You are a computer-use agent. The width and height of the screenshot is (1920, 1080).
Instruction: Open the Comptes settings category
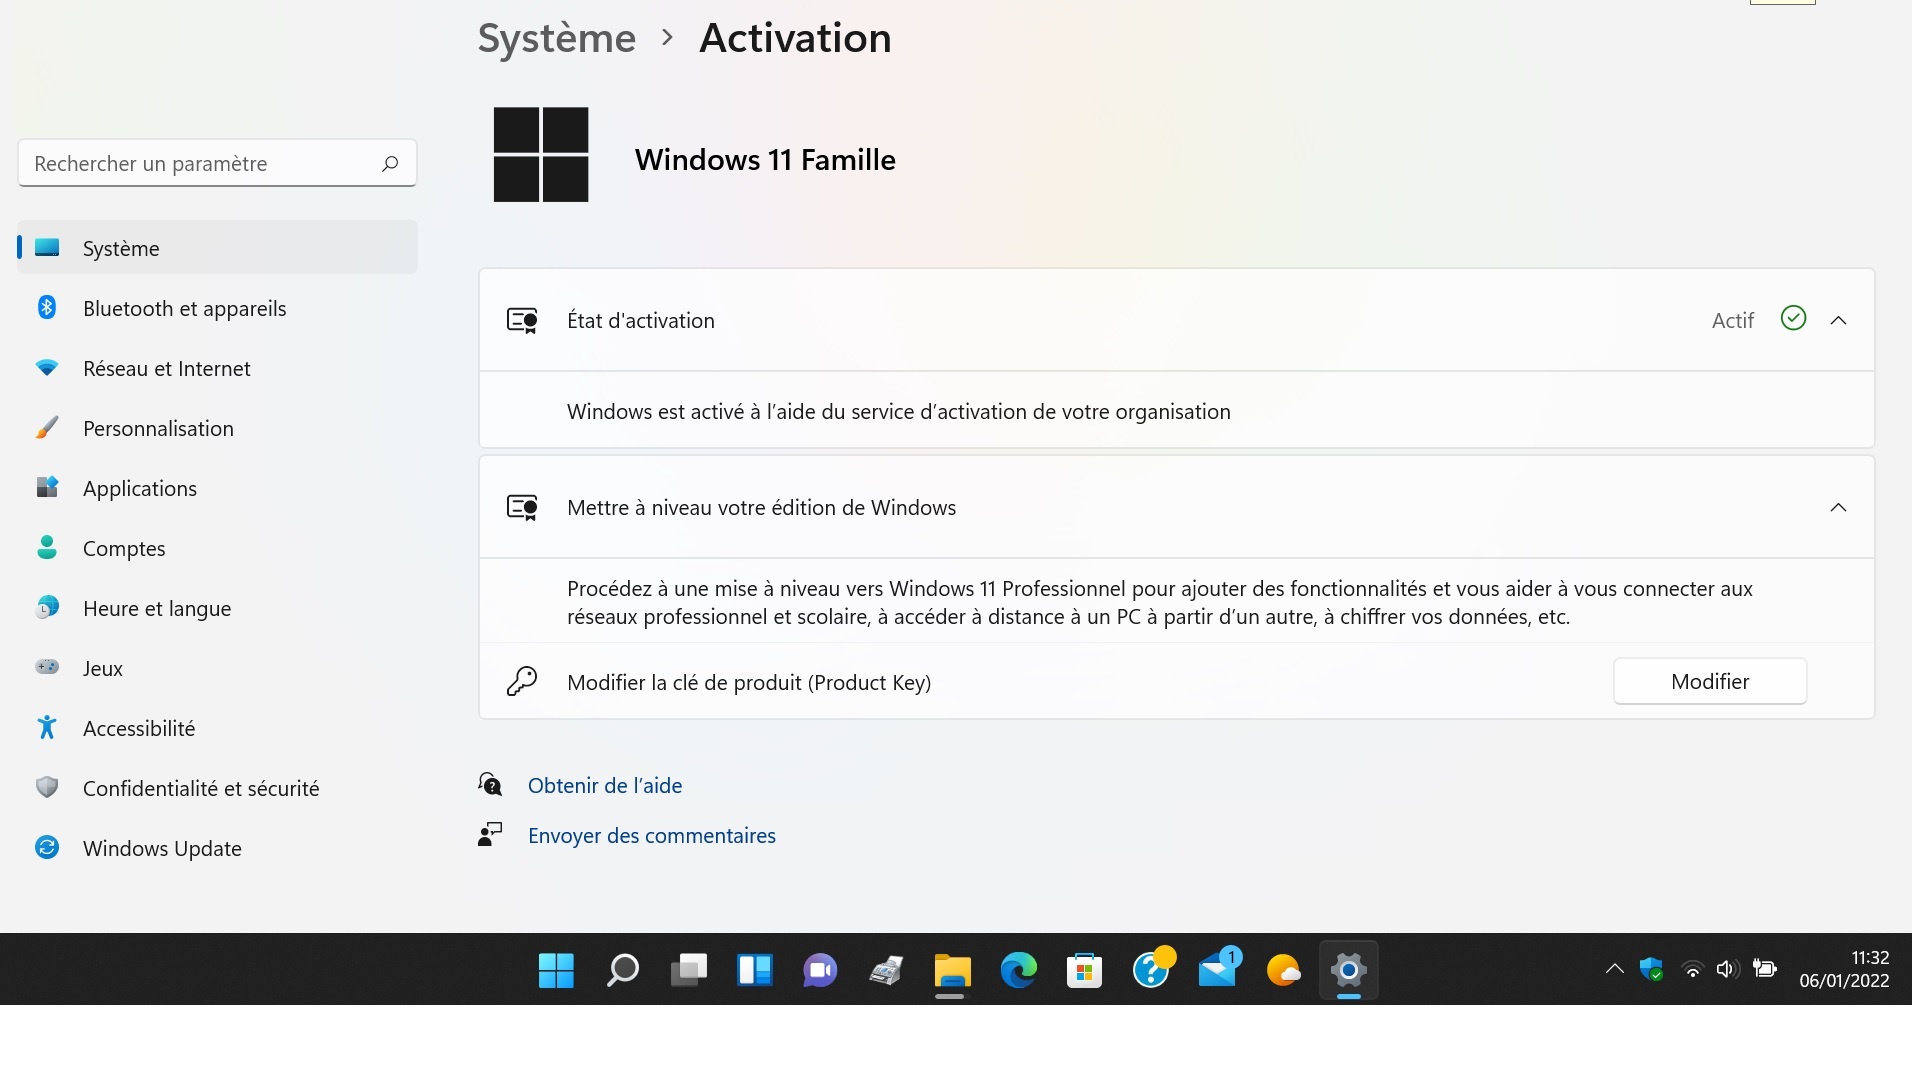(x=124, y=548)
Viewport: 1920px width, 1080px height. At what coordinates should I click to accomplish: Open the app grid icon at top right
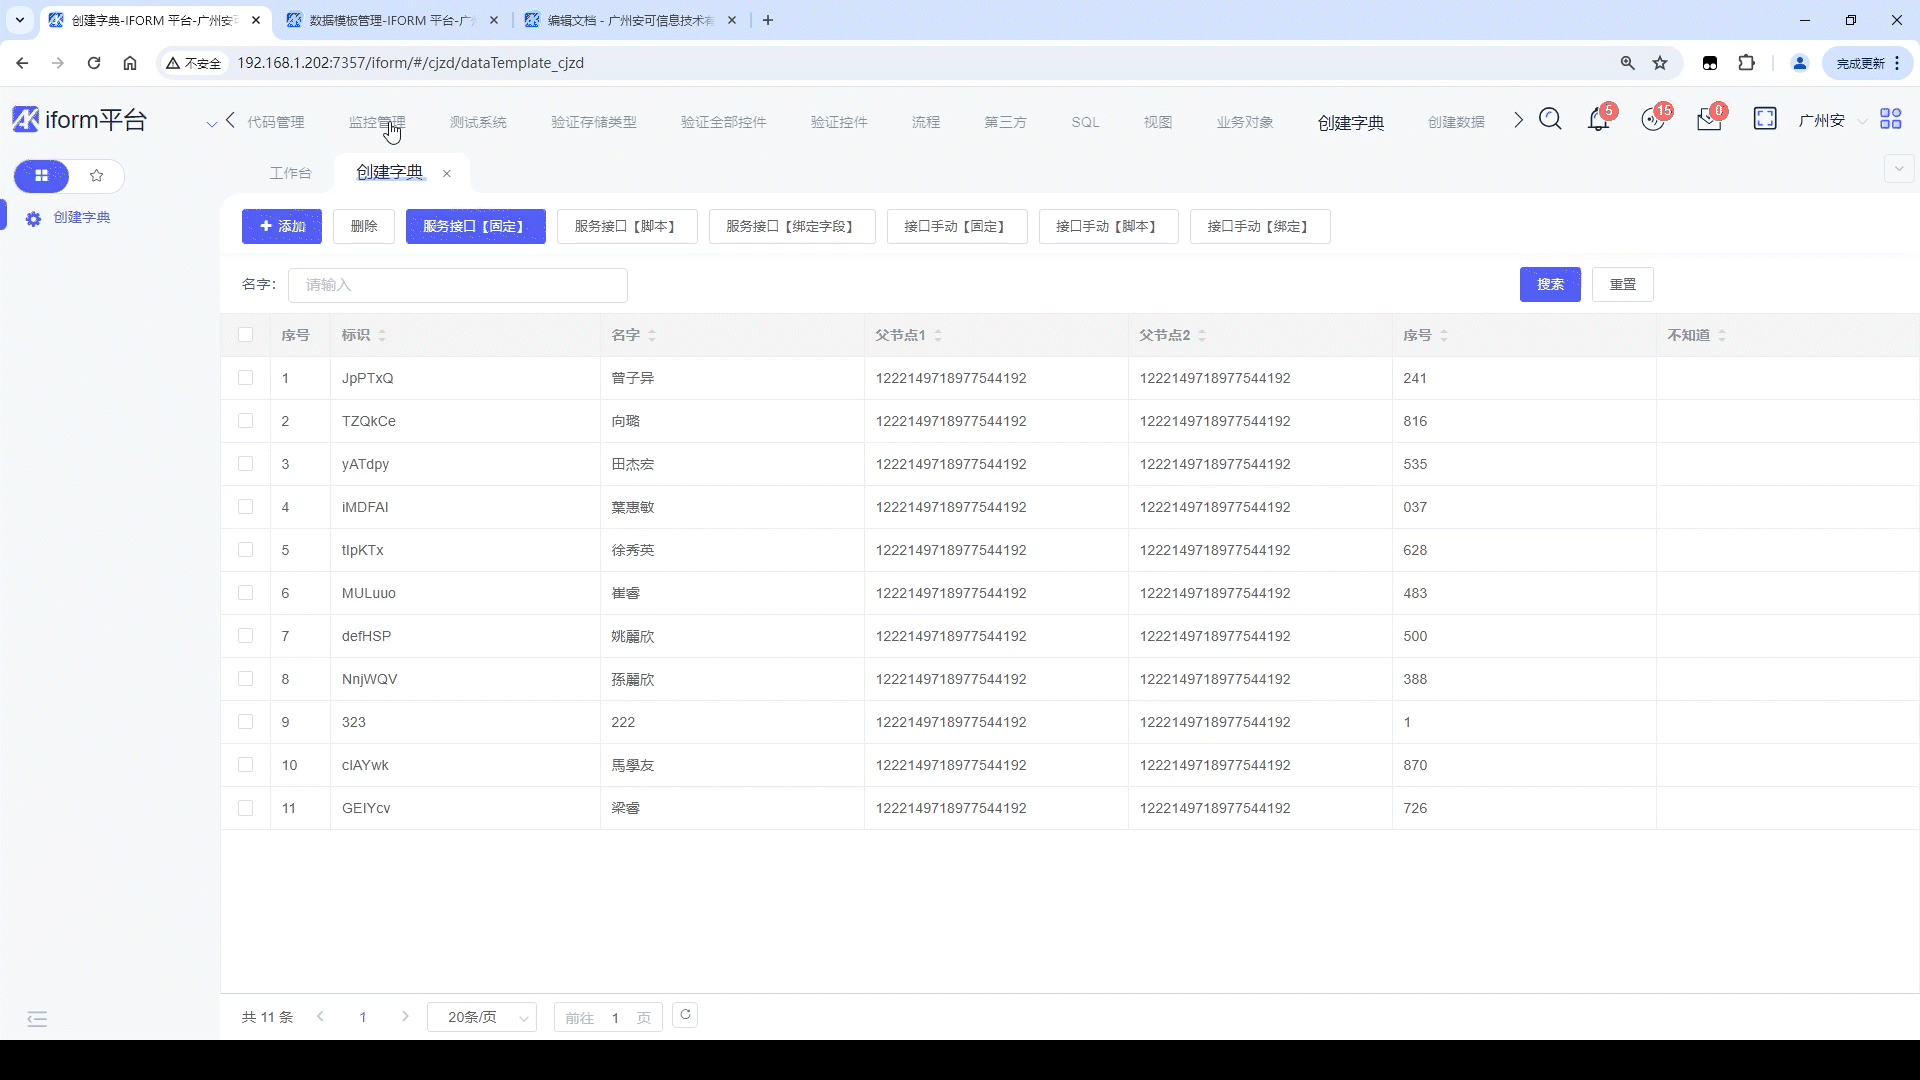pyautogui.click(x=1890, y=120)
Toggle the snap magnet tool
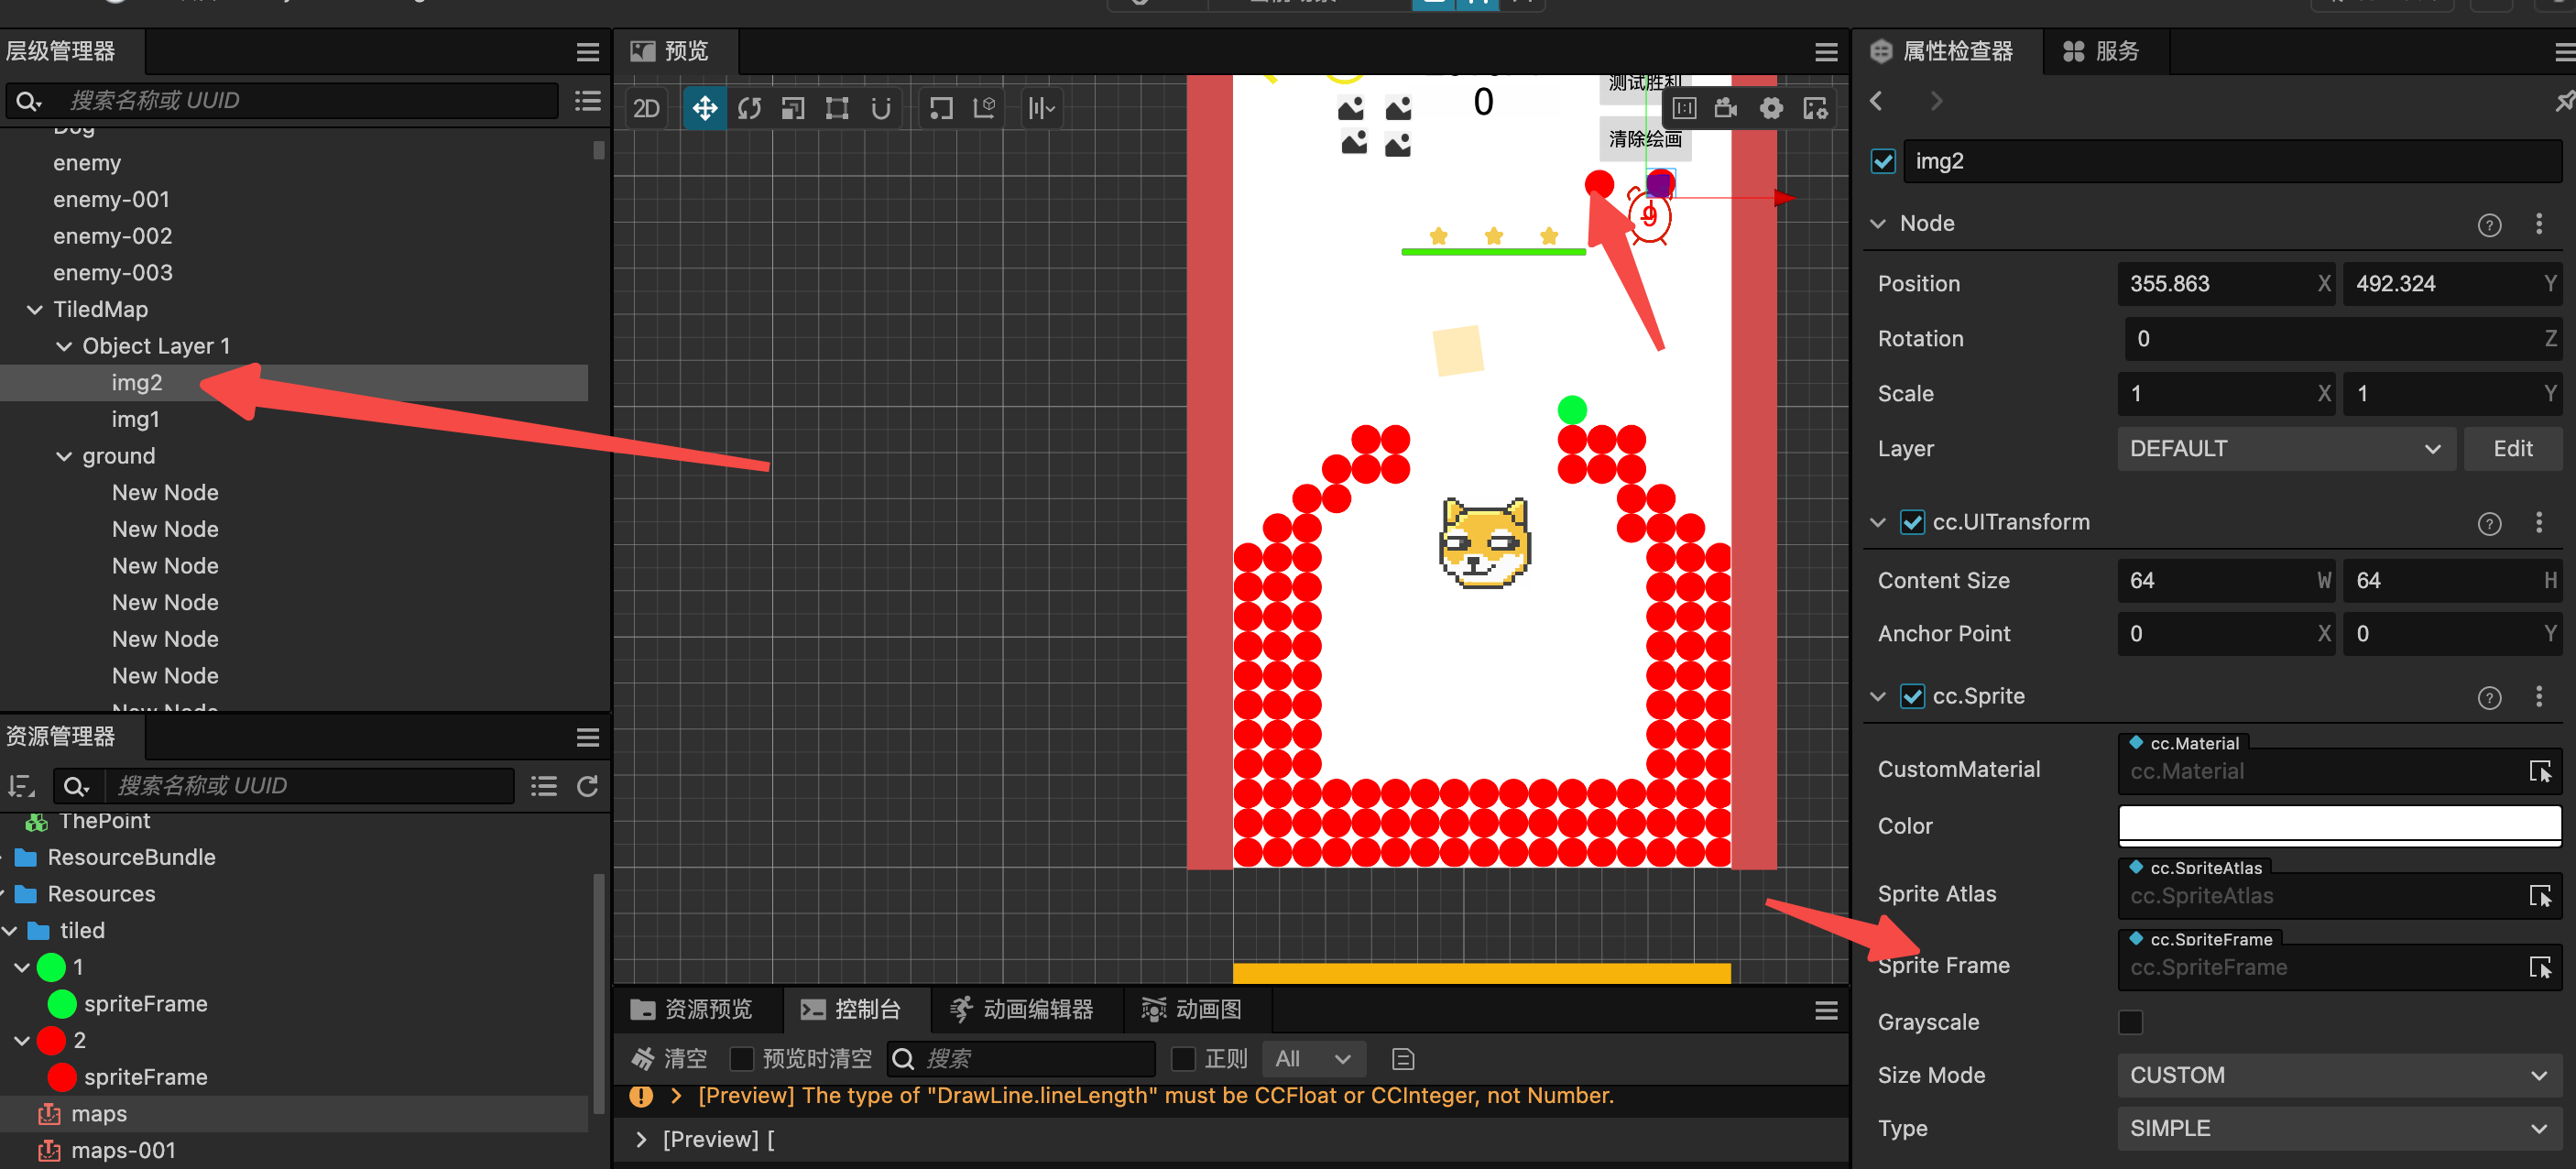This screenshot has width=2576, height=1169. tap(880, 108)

• WORK ITEM: Copy the listing over exactly, skipping the pictures it holds.

• SOLUTION:
You are a computer-use agent. The width and height of the screenshot is (1920, 1080).
Instruction: Open the Comptes settings category
(x=124, y=548)
Viewport: 1920px width, 1080px height. At what coordinates should I click to accomplish: Open the app grid icon at top right
pyautogui.click(x=1890, y=120)
Toggle the snap magnet tool
This screenshot has width=2576, height=1169. tap(880, 108)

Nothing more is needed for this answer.